The Hepatitis C Action Plan for England (DH, 2004c) is based on best practice and serves as a broad framework for implementation of Hepatitis C: Strategy for England (DH, 2002c). There are also links with the government’s 10-year strategy for addressing drug misuse (DH, 1998c).

Infectivity and occupational exposure

The DH (2002a) made an assessment that healthcare workers may be at risk of acquiring hepatitis C virus infection from occupational injuries. Gungabissoon (2003) reported that healthcare workers are at greater risk of exposure to the hepatitis C virus than the rest of the general population.

Further studies have shown that the overall prevalence of hepatitis C among healthcare workers had been estimated to be 0.23%, rising to 0.28% for those who have occupational contact with blood and body fluids (Thorburn, 2001; Ramsay, 1999).

Thorburn (2001) undertook anonymous testing of healthcare workers in Glasgow between 1994 and 1997. Of the 10,654 healthcare workers who gave blood at their occupational health departments during that period, 30 tested positive. This equates to 0.28%, which is identical to Ramsay’s findings.
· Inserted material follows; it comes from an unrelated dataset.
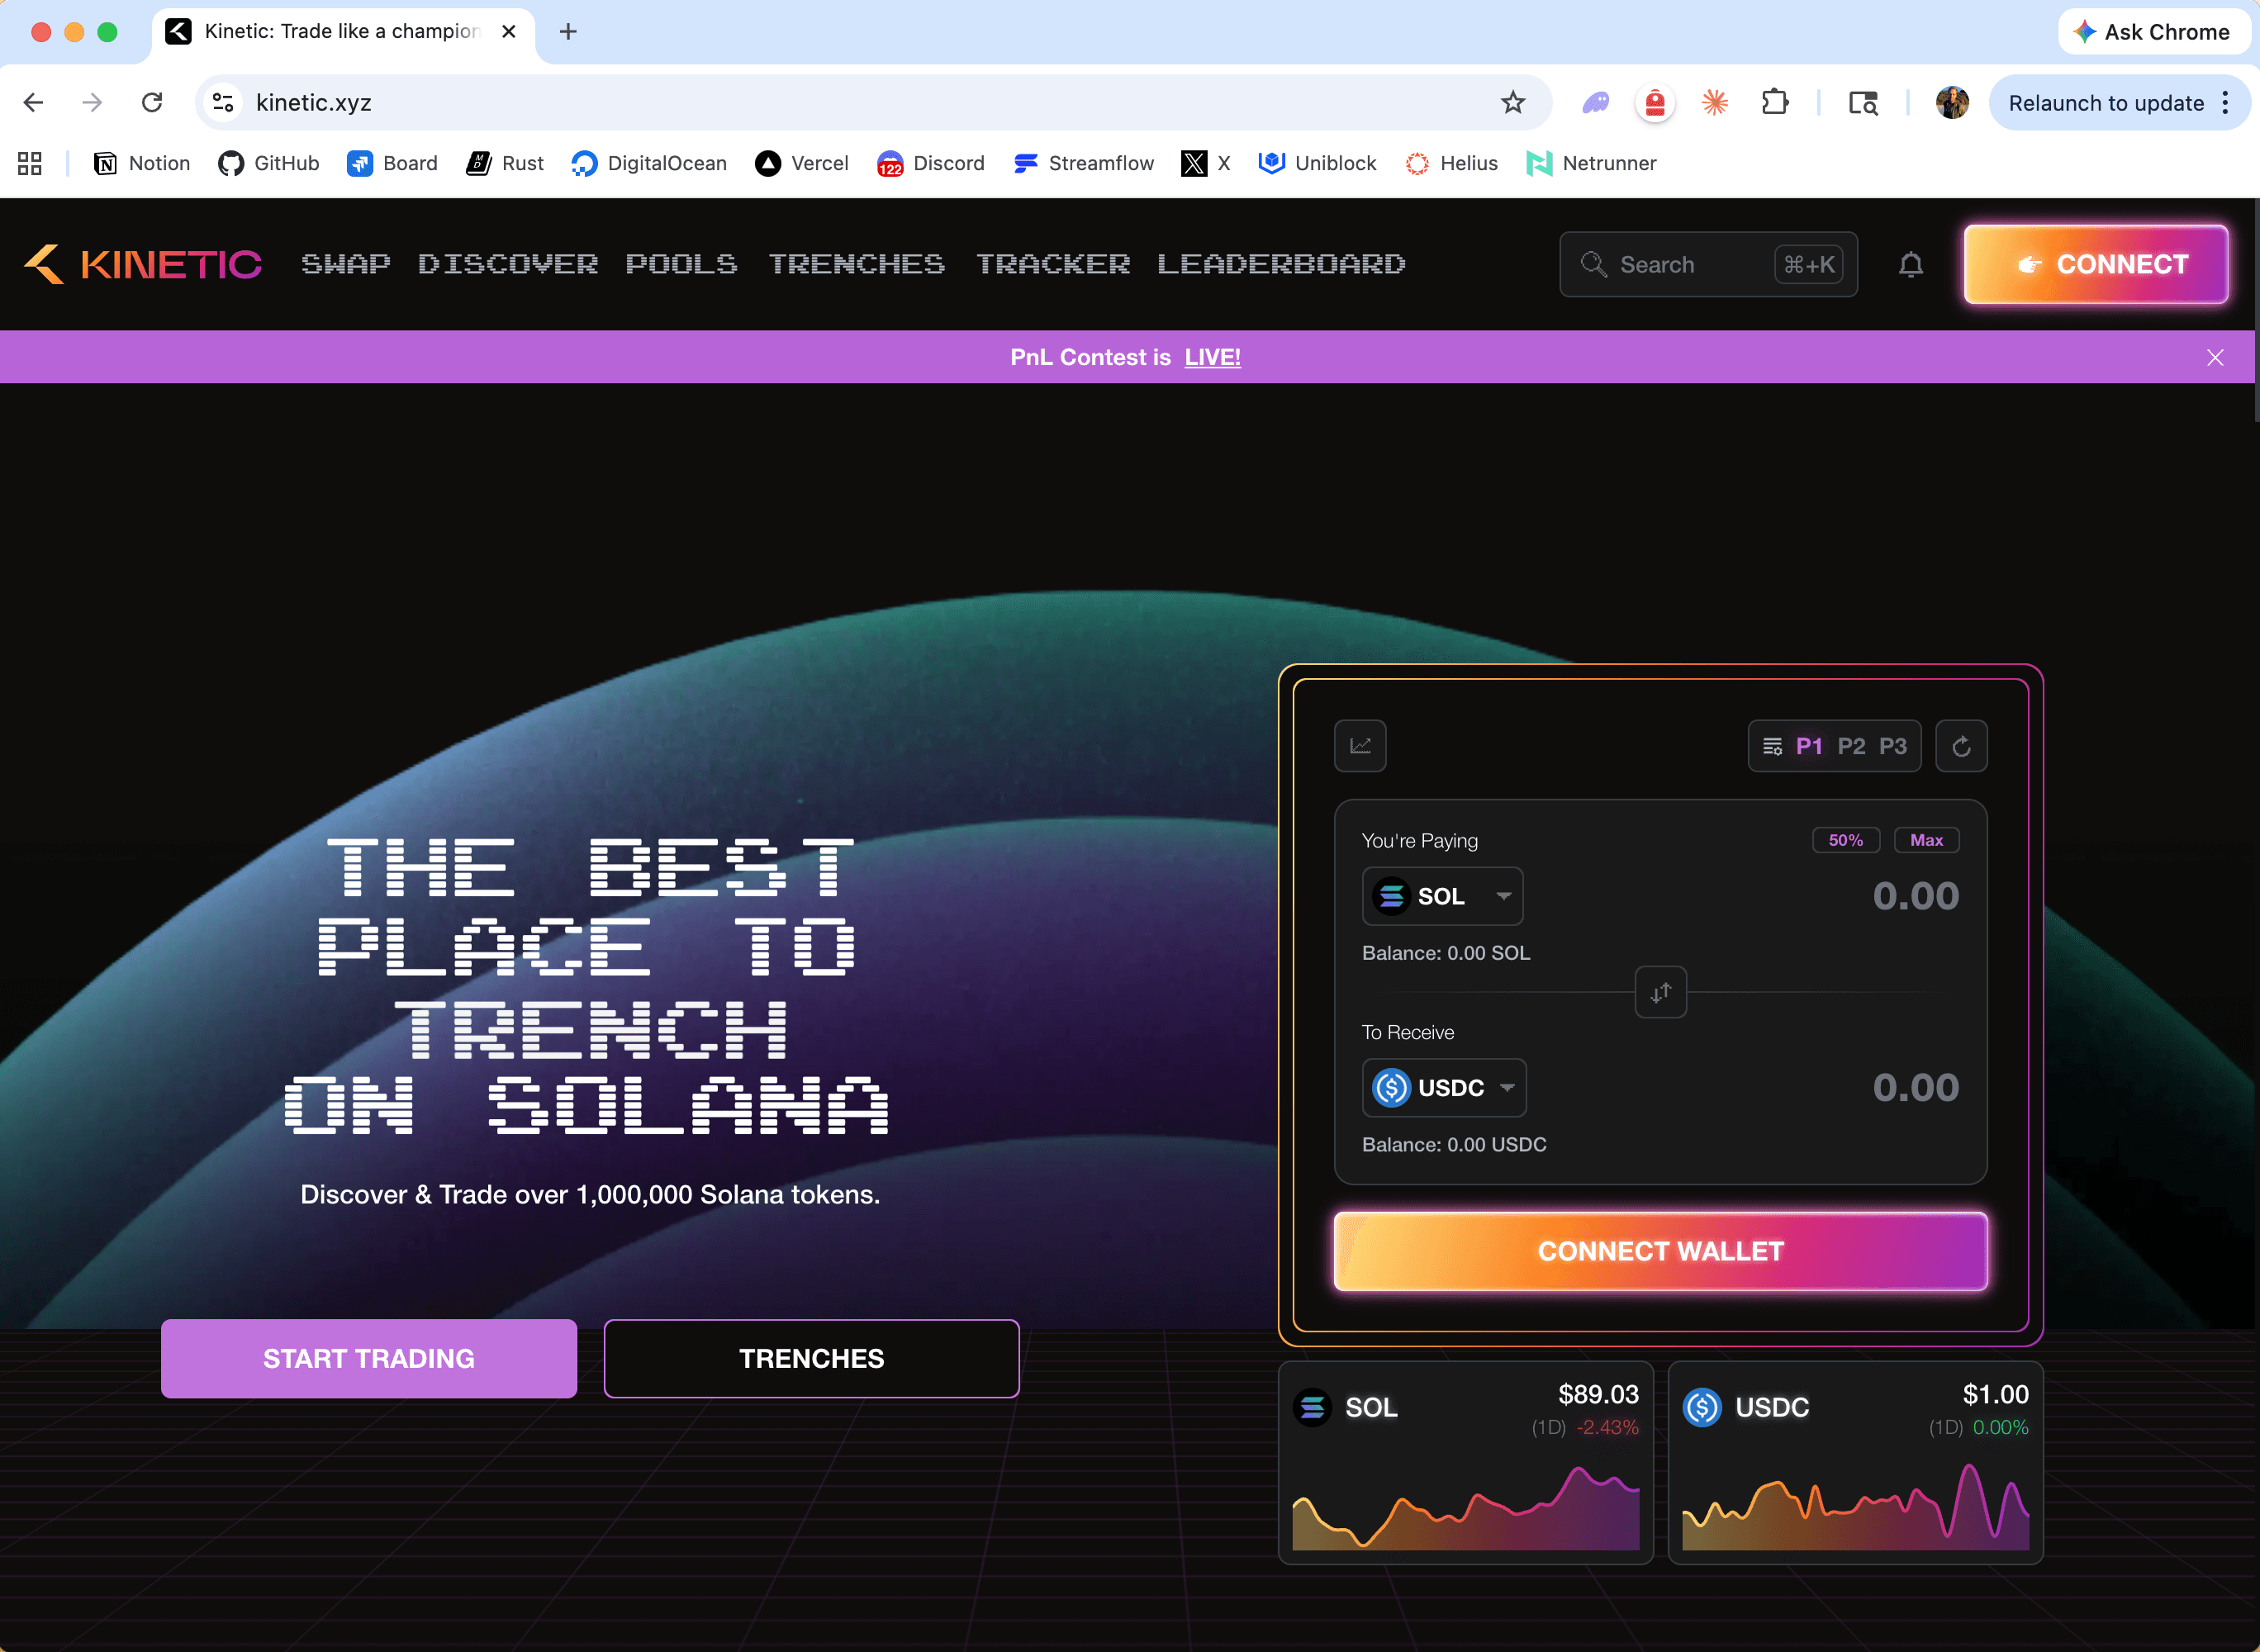Enable the 50% payment amount toggle
The image size is (2260, 1652).
(1846, 840)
Figures presented by Sulkowski et al (2002) showed a dramatically increased prevalence in that transmission rates from hepatitis C virus-infected patients to healthcare workers can be as much as 10%. It should be noted however that Sulkowski et al (2002) tested patients with known infection rather than the general patient population and therefore it must be concluded that these figures would be higher.

The accepted average of the risk of transmission from a hepatitis C antibody positive source to a healthcare worker is probably between 1.2% and 3% (Department of Health, 2004b). There have not been any reported cases of transmission via intact skin (Sulkowski et al, 2002) - transmission is more likely to occur following exposure to blood via hollow-bore instruments (Bagg, 2003).
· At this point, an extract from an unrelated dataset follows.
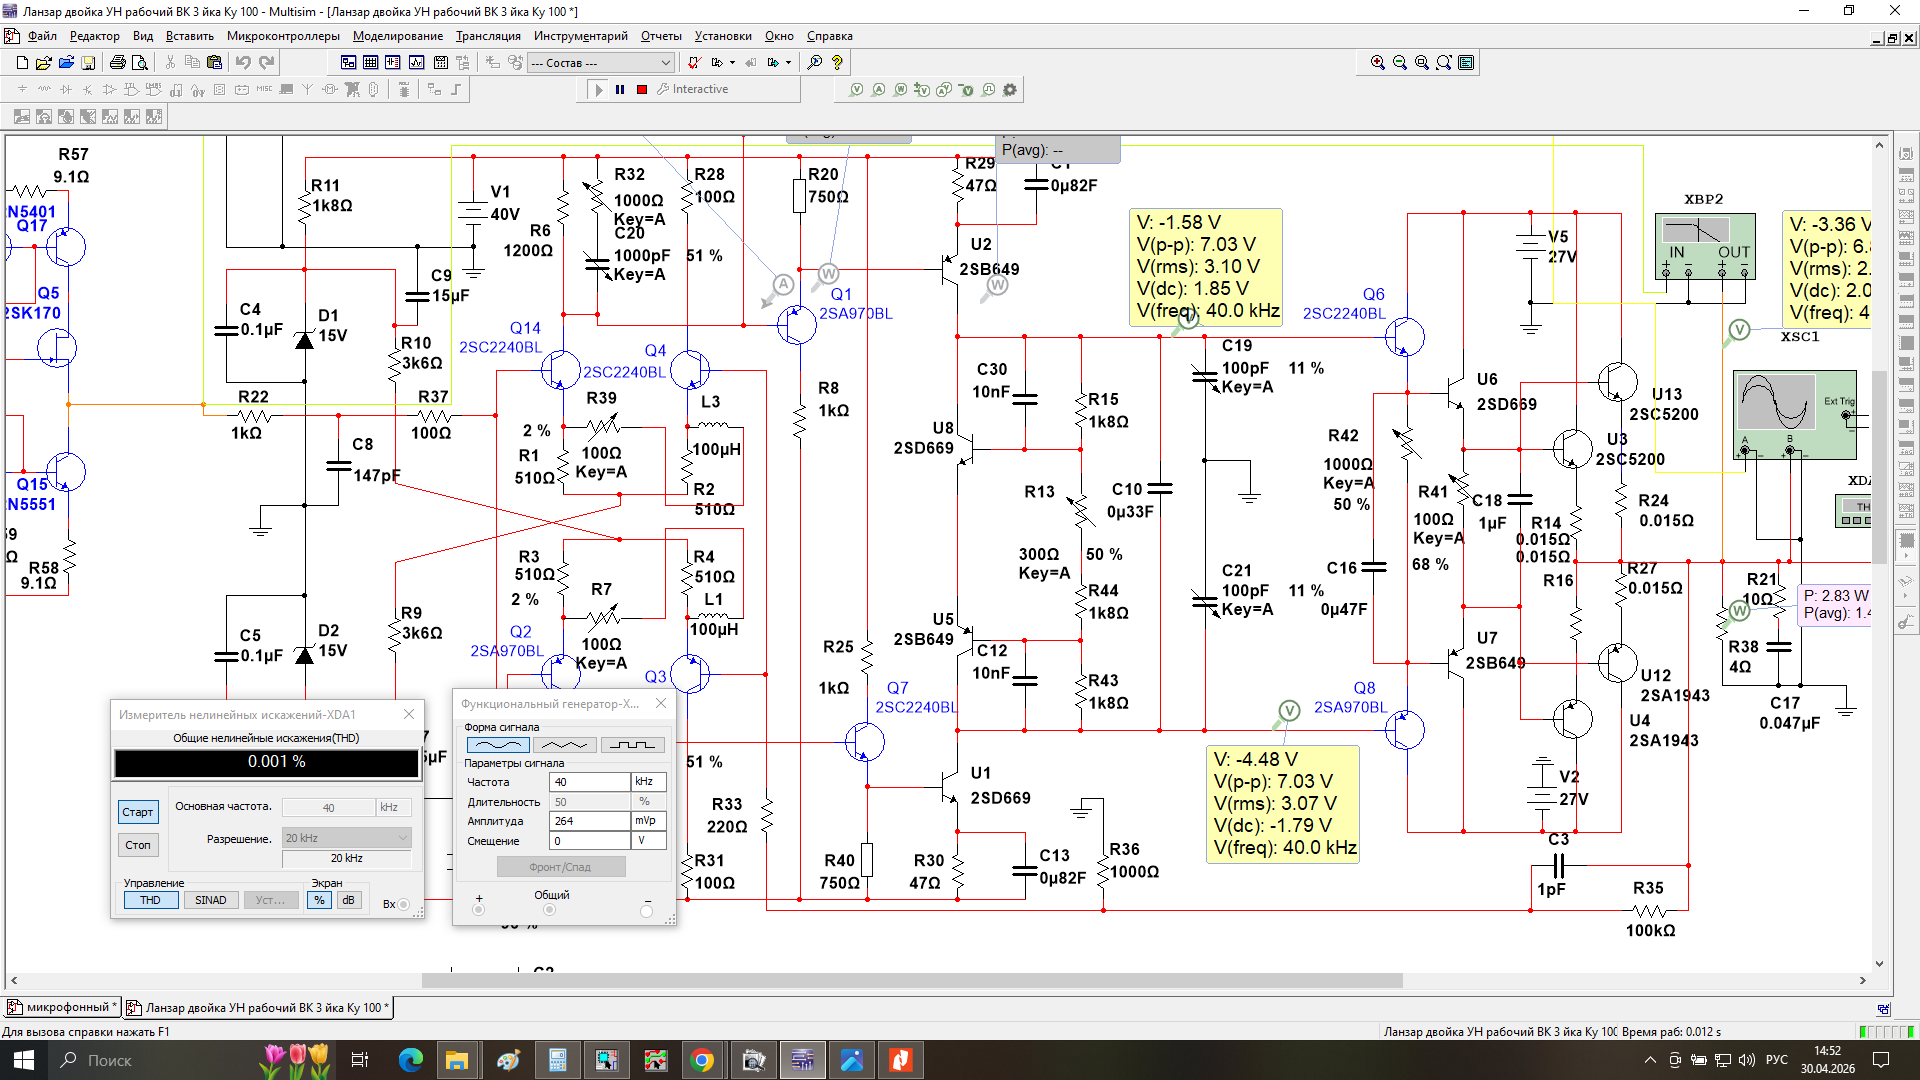Open the spreadsheet view icon
Viewport: 1920px width, 1080px height.
[x=371, y=62]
Standard infection control precautions will minimise the risk of transmission of all blood-borne viruses including hepatitis C (Gungabissoon, 2003). The Department of Health (1998b) provided guidance on protecting healthcare workers against occupational exposure to blood-borne viruses and this guidance recommended that employers draw up their own local policies on the management of blood exposure incidents for both staff and patients.

Exposure to blood and body fluids remains an important concern for healthcare workers, especially those who sustain a percutaneous injury. The risk of acquiring hepatitis C infection following a needlestick injury is estimated at approximately 3% while hepatitis B is 30% and HIV is 0.3% (Tarantola et al, 2003).

It is therefore extremely important that the local reporting mechanisms and follow-up protocols are adhered to (McCreaddie, 2001a). The increasing availability of safety devices and compliance with standard precautions can also help to reduce the risks (Bagg, 2003).

Standard infection control measures should apply to all situations, with all body substances treated as potentially infectious. This means that healthcare workers must consistently adhere to current evidence-based guidelines in order to prevent healthcare-associated infections and transmission from patient to patient and patient to staff (Gungabissoon, 2003; Pratt, 2003).